The following classification of Contingent Resources are used in this press release:
- Low Estimate (or 1C) means there is at least a 90 percent probability (P90) that the quantities actually recovered will equal or exceed the low estimate.
- Best Estimate (or 2C) means there is at least a 50 percent probability (P50) that the quantities actually recovered will equal or exceed the best estimate.
- High Estimate (or 3C) means there is at least a 10 percent probability (P10) that the quantities actually recovered will equal or exceed the high estimate.

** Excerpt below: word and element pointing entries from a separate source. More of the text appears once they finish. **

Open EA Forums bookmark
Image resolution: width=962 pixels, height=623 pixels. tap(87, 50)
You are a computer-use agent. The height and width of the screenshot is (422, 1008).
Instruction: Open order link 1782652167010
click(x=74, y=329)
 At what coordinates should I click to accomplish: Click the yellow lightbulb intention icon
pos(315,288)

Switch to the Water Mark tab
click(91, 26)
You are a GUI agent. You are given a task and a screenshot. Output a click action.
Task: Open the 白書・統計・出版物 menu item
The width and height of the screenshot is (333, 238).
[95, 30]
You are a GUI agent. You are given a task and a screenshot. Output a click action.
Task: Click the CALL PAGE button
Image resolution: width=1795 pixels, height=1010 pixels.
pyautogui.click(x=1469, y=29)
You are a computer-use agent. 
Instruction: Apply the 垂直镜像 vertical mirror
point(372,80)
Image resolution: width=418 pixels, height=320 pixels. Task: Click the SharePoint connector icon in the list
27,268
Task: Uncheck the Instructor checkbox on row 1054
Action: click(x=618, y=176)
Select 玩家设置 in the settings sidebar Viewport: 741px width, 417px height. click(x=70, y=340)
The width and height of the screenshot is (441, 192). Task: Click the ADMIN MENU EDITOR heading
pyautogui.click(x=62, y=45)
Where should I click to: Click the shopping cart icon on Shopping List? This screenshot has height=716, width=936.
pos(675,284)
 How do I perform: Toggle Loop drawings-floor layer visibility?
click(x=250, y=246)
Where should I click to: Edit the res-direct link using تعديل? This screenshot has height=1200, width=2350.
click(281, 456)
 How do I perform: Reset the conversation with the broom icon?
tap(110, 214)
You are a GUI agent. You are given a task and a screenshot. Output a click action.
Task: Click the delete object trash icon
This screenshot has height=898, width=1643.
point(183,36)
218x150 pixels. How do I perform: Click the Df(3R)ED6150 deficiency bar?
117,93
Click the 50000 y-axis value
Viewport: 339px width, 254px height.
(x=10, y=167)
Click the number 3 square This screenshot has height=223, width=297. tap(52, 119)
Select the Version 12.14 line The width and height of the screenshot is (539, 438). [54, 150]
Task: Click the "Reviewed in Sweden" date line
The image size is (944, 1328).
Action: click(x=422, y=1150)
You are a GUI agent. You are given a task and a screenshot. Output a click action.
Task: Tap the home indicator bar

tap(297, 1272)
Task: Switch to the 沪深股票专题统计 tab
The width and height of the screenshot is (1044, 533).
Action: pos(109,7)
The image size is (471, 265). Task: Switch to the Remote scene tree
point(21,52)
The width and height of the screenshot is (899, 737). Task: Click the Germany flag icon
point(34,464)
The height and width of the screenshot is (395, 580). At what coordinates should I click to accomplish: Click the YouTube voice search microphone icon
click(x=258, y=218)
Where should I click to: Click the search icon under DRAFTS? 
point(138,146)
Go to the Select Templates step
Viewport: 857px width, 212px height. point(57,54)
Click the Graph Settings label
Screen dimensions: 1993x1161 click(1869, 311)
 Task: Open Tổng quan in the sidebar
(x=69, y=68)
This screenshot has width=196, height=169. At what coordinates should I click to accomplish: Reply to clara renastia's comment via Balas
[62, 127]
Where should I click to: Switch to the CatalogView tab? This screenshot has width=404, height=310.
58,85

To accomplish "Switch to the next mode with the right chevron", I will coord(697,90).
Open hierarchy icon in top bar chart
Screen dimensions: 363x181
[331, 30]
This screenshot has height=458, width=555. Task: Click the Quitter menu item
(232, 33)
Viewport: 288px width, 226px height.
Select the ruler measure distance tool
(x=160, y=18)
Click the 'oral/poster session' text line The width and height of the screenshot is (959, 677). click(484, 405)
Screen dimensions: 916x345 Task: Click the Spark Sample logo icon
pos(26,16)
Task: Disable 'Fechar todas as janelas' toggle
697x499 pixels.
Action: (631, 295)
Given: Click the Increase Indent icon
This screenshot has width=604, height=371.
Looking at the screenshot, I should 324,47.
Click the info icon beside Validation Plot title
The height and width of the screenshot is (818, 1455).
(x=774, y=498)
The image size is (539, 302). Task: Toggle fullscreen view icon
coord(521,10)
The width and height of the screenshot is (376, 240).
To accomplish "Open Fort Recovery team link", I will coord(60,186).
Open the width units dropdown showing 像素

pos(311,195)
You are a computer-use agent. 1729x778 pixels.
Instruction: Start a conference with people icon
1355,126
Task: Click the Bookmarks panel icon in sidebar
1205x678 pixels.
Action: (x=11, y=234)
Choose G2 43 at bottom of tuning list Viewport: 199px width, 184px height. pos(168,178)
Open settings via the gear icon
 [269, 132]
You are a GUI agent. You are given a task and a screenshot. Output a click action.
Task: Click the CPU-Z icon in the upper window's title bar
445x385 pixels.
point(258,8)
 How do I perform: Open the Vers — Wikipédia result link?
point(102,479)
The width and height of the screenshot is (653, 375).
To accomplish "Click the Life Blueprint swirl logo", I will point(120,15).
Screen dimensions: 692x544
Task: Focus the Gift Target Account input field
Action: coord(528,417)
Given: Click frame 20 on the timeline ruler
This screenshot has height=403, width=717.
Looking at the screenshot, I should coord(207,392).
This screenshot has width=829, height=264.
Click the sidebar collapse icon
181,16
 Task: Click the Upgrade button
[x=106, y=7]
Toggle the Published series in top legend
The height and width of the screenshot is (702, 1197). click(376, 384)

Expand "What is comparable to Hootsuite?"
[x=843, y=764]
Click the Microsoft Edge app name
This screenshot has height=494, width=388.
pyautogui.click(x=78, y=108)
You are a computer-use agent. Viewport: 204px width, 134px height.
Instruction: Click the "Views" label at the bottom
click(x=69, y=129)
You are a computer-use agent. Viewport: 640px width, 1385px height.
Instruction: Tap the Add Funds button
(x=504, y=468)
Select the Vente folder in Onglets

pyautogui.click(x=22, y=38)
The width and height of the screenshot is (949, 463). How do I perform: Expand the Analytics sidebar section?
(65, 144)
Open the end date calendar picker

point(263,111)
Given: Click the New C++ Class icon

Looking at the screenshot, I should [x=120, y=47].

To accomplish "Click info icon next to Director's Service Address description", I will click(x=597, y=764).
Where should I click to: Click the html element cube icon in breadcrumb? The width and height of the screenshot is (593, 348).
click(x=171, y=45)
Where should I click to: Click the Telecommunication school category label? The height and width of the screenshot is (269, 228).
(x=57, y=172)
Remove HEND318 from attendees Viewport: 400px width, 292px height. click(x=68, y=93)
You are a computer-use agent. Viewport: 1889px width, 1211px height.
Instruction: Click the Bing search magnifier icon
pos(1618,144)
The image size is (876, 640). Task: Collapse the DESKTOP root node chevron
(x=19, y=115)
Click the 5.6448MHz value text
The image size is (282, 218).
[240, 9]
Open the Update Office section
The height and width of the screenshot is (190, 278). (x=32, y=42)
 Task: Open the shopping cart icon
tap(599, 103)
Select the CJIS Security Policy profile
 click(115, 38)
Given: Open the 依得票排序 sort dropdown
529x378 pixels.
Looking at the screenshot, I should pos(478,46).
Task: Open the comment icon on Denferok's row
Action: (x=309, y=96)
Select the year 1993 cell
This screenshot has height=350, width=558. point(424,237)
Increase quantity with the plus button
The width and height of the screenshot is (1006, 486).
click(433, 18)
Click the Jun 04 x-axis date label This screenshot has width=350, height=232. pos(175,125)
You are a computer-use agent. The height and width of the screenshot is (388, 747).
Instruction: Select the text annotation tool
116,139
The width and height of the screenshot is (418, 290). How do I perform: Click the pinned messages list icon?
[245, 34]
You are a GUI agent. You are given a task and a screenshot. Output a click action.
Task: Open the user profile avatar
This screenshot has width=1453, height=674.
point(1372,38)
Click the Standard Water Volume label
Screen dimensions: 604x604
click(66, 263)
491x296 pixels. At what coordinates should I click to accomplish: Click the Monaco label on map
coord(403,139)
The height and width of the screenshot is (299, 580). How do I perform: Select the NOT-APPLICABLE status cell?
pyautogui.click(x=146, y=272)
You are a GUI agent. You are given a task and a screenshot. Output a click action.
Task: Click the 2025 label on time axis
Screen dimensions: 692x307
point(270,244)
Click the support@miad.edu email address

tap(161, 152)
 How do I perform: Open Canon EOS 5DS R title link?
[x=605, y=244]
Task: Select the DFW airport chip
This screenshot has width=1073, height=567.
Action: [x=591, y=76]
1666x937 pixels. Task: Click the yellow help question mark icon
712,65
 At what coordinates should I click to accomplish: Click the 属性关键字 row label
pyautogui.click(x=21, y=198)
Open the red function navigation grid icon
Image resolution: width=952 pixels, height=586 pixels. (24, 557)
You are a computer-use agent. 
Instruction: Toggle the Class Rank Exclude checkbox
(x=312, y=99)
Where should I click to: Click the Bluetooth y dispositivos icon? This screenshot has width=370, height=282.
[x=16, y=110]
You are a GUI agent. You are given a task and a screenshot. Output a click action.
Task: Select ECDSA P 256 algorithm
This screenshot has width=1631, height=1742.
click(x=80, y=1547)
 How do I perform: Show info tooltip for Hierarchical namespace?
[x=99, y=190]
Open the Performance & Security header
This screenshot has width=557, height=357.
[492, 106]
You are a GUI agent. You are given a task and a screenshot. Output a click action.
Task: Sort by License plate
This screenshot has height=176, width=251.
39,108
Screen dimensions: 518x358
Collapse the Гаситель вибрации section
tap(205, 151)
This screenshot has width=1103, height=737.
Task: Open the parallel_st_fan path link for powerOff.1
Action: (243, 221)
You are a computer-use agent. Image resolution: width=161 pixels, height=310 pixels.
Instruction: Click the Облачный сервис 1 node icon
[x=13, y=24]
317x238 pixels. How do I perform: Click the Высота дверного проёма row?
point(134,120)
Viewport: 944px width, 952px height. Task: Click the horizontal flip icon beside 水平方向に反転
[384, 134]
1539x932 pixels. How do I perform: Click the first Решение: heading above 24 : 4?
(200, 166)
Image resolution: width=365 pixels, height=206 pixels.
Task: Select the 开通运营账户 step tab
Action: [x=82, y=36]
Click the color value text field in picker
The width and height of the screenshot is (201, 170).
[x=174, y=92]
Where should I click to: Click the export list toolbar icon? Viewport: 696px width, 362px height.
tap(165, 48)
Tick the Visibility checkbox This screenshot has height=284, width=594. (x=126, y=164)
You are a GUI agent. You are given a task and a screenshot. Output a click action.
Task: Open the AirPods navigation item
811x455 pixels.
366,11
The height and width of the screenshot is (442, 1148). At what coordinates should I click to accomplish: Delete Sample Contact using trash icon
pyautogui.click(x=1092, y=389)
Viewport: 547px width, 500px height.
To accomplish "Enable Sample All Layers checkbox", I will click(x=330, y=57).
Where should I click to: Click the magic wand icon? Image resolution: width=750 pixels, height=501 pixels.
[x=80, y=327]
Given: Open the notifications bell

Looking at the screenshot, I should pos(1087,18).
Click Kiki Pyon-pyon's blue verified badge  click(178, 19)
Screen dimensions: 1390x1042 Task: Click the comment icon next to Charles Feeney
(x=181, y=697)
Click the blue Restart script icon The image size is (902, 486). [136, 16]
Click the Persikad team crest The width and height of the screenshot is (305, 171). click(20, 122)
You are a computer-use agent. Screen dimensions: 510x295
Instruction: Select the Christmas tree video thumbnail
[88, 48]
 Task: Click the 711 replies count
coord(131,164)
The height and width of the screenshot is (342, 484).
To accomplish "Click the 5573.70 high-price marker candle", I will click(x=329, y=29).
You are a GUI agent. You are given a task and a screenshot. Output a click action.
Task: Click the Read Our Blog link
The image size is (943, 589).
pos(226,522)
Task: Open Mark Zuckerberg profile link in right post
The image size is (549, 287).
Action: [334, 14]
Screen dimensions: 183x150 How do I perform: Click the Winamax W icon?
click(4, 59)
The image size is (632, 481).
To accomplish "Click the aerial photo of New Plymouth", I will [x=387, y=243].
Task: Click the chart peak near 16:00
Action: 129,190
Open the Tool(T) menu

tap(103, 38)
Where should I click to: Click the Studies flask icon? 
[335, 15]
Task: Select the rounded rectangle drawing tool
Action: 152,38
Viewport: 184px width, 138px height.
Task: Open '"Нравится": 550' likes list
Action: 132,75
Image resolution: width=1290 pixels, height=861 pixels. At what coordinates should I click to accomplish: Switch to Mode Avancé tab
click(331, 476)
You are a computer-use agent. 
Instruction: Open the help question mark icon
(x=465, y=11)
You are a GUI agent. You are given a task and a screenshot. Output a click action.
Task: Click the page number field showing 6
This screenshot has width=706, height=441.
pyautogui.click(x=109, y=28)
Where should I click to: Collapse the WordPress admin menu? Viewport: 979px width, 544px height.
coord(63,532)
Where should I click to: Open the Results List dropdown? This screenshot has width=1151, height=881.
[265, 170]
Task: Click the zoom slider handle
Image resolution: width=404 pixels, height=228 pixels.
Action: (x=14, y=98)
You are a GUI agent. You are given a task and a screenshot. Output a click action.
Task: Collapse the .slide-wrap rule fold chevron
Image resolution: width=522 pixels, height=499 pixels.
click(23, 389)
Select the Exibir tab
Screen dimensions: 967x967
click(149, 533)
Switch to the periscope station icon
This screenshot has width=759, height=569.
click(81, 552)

The estimates of Contingent Resources provided in this press release are estimates only and there is no guarantee that the estimated Contingent Resources will be recovered. Actual Contingent Resources may be greater than or less than the estimates provided in this in this press release and the differences may be material. There is no assurance that the forecast price and cost assumptions applied by GLJ in evaluating the Contingent Resources in Elk-Antelope fields will be attained and variances could be material. There is also uncertainty that it will be commercially viable to produce any part of the Contingent Resources. For a discussion of the project evaluation scenario, economics status and maturity subclass as well as the chance and development of Contingent Resources evaluated pursuant to GLJ’s report on the Elk-Antelope fields see Schedule A to InterOil’s Annual Information Form for the year ended December 31, 2015 which is available on www.interoil.com or from the SEC at www.sec.gov or on SEDAR at www.sedar.com. Although the report of GLJ that is attached to Schedule A of InterOil’s Annual Information Form for the year ended December 31, 2015 is different than the report of GLJ referred to in this press release, there have been no material changes to the project evaluation scenario, economics status and maturity subclass, or the chance and development of Contingent Resources in the Elk-Antelope gas fields. The operator of the joint venture project in the Elk-Antelope gas fields, Total S.A., estimates that the timeline for development of a liquefied natural gas project in the Elk-Antelope gas fields would include final investment decision in relation to the project in 2019 and first production in 2023 (assuming the project proceeds).
None of the securities anticipated to be issued pursuant to the ExxonMobil transaction have been or will be registered under the United States Securities Act of 1933, as amended (the “U.S. Securities Act”), or any state securities laws, and any securities issued pursuant to the ExxonMobil transaction are anticipated to be issued in reliance upon available exemptions from such registration requirements pursuant to Section 3(a)(10) of the U.S. Securities Act and applicable exemptions under state securities laws. This document does not constitute an offer to sell or the solicitation of an offer to buy any securities.
There can be no assurance that the transaction with ExxonMobil will occur. The ExxonMobil transaction is subject to certain approvals and the fulfillment of certain conditions, and there can be no assurance that any such approvals will be obtained and/or any such conditions will be met.